Except under the progressive paradigm. Socialism to the core.
May '10
Re: Sin Taxes
Starve the beast. Fight tax increases of any kind. It isn't the tax level, it's the spending level.
Jun '10
Re: Sin Taxes
The California cigarette tax (Prop 29) is supposed to "raise about $735 million annually, most of which would go toward cancer research." Right.
Why is it that these things are always supposed to raise money for health research? And why can't these geniuses ever figure out that regressive taxes bring in declining revenues? Where's the money supposed to come from when the well dries up? This is exactly what happened with S-CHIP. Remember that? It's killing our states, and it's the model for this latest bit of idiocy out of California.
Jan '11
Re: Sin Taxes
How much is the abortion tax?
Dec '11
Re: Sin Taxes
raycon
The issue here isn't tobacco, it is human carelessness. For what reason do you conclude that all smokers are responsible for those who are careless. Perhaps the fire department should levy a charge for fires started by careless people and leave responsible citizens alone.

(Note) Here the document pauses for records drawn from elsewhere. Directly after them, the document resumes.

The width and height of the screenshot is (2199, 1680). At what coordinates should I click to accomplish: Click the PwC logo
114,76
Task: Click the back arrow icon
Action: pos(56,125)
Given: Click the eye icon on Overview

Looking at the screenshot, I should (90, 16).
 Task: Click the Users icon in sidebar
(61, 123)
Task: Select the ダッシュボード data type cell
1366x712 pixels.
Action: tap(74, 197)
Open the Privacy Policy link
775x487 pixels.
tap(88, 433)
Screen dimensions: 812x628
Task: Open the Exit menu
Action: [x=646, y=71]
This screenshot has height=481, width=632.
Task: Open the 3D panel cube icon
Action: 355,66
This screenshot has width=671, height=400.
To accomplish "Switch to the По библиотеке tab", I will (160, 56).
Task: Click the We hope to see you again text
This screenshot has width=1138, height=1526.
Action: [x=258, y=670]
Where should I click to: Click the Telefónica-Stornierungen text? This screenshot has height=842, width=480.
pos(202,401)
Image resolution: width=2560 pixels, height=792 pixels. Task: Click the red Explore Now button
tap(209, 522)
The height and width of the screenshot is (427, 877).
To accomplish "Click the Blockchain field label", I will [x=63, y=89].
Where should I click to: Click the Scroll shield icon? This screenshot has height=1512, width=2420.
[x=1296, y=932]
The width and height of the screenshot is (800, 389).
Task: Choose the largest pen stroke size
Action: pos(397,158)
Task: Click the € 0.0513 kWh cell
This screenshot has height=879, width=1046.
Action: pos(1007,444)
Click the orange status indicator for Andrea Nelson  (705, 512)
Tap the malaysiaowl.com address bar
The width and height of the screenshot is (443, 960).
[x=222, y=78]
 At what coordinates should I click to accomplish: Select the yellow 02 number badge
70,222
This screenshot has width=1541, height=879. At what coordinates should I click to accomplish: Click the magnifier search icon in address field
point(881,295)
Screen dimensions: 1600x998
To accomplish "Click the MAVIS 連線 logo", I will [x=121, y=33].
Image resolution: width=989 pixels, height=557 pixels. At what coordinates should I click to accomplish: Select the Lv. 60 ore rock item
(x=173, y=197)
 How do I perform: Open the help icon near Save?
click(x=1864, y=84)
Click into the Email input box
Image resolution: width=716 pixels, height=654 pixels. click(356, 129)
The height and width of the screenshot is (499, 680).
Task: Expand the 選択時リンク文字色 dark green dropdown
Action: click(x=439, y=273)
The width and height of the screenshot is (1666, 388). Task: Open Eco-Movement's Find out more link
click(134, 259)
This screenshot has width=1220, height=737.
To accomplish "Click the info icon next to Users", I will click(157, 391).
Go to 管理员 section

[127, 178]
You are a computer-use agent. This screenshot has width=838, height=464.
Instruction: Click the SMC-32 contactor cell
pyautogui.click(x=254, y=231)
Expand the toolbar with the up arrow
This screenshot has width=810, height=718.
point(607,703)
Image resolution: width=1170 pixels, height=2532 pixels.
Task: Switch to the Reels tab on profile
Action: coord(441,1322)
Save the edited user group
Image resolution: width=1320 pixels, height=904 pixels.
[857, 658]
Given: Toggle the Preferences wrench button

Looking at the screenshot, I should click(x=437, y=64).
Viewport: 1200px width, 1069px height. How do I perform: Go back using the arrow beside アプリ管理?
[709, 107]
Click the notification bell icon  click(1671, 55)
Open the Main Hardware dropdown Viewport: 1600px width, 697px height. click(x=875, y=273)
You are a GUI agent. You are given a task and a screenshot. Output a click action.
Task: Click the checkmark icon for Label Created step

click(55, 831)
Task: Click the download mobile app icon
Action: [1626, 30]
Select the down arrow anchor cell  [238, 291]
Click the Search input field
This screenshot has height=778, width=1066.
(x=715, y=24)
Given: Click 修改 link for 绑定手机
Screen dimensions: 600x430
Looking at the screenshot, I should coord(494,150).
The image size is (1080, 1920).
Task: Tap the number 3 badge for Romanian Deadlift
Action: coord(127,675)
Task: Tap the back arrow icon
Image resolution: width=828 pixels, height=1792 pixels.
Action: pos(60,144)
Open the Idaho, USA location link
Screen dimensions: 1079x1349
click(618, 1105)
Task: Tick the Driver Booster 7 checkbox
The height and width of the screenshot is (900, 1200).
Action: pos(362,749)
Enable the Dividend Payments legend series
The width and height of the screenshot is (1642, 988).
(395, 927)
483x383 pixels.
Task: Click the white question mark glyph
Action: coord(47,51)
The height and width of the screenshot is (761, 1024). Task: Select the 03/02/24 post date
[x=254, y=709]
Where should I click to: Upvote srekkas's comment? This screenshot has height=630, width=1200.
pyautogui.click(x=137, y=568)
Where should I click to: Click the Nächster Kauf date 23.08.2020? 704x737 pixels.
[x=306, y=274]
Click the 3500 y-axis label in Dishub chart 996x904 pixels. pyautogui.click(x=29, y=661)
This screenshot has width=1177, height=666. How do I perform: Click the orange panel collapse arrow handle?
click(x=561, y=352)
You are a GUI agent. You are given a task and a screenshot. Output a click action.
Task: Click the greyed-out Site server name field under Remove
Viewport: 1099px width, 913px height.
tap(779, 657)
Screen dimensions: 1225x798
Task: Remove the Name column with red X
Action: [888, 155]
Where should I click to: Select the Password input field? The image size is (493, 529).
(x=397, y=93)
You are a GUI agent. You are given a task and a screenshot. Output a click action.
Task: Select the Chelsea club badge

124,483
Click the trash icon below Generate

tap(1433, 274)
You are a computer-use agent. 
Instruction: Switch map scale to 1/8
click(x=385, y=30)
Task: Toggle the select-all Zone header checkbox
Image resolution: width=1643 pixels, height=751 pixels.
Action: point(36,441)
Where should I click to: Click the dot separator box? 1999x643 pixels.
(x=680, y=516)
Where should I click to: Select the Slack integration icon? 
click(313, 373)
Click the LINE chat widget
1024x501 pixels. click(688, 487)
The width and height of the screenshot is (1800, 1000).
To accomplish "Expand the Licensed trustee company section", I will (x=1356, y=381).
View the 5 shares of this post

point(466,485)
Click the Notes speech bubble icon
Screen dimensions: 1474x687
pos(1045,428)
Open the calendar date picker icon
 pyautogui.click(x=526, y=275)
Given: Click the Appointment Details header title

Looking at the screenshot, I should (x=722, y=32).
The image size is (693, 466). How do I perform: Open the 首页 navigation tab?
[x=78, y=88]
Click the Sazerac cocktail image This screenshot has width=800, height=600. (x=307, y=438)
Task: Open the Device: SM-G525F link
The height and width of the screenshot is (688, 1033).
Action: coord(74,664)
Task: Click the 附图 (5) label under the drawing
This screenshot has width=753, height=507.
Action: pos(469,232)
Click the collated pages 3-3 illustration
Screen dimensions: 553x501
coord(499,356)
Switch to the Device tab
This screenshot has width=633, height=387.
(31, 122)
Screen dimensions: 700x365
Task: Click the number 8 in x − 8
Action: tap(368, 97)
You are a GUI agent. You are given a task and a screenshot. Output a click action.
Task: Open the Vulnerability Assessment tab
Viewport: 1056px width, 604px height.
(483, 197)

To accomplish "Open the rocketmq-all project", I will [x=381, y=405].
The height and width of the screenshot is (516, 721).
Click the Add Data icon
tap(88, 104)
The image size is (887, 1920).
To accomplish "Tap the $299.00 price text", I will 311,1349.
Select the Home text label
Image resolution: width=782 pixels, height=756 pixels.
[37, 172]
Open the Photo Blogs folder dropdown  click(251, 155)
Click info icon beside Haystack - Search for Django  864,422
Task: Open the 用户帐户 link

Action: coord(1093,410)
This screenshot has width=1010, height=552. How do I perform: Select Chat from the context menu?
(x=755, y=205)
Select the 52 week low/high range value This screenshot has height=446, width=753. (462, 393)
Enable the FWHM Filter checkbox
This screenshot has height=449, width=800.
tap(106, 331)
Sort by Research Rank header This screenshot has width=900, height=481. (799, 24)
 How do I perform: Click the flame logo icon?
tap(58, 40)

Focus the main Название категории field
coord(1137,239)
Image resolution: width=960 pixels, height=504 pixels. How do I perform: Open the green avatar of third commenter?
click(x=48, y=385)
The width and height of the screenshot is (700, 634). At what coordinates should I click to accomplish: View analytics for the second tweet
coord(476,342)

The above is true for any irresponsible act. The "community" owes nothing for the stupidity of a few.
Except under the progressive paradigm. Socialism to the core. · 2 hours ago
It is not socialism in any sense. There are spillover effects from all kinds of private activities. If you can reasonably internalize at least some of those costs by a tax that covers the reasonable costs of the spillover damage, you do not ask me to bear the cost of your activity that affects me. In my example, smokers pay for the extra fireman.
We might need to agree on a definition of "sin tax." I'm taking tobacco taxes as a particular case, to the extent that it can be considered a Pigovian tax, a tax imposed to cover the spillover costs. If we are talking about a tax imposed as an alternative to prohibition, I'm with you.
Apr '12
Re: Sin Taxes
In my opinion no - some will suggest that the tax should be imposed to balance out negative externalities. However, that would assume the government will make some positive use of the money collected. With the current size of government, >95% of the revenue will from the tax will go to destructive ends. These destructive government activities far outweight any negative costs smoking imposes on society.
I believe this also extends to hard drugs, as criminalization of them is (practically speaking) a very heavy tax on usage; except in this case everyone else is also taxed to finance the war on drugs.
There are other methods of affecting change in society rather than government . Start a charity geared toward anti-street drug education; or whatever cause you're interested in.
Edited on April 29, 2012 at 6:10amOct '10
Re: Sin Taxes
Thanks, all, for your comments so far. Sounds like there's a case for a Pigovian tax based on fire, but not one based on smoke.
The OP could have given a better indication of what the tax proposed to fund. Thanks, Casey, for adding that link.
Aug '11
Re: Sin Taxes
Just for the record Adam Smith doesn't use the phrase "sin tax." He calls them luxuries. Taxes on necessities, according to Smith, are inflationary. They take more money out of the economy than the government gets, and they inflate wages and prices. Taxes on what he calls "luxuries" are not.
"It is otherwise with taxes upon what I call luxuries, even upon those of the poor. The rise in the price of the taxed commodities will not necessarily occasion any rise in the wages of labour. A tax upon tobacco, for example, though a luxury of the poor as well as of the rich, will not raise wages. Though it is taxed in England at three times, and in France at fifteen times its original price, those high duties seem to have no effect upon the wages of labour. (Wealth of Nations v.2.151)"
Alcohol fits this category but so does chocolate.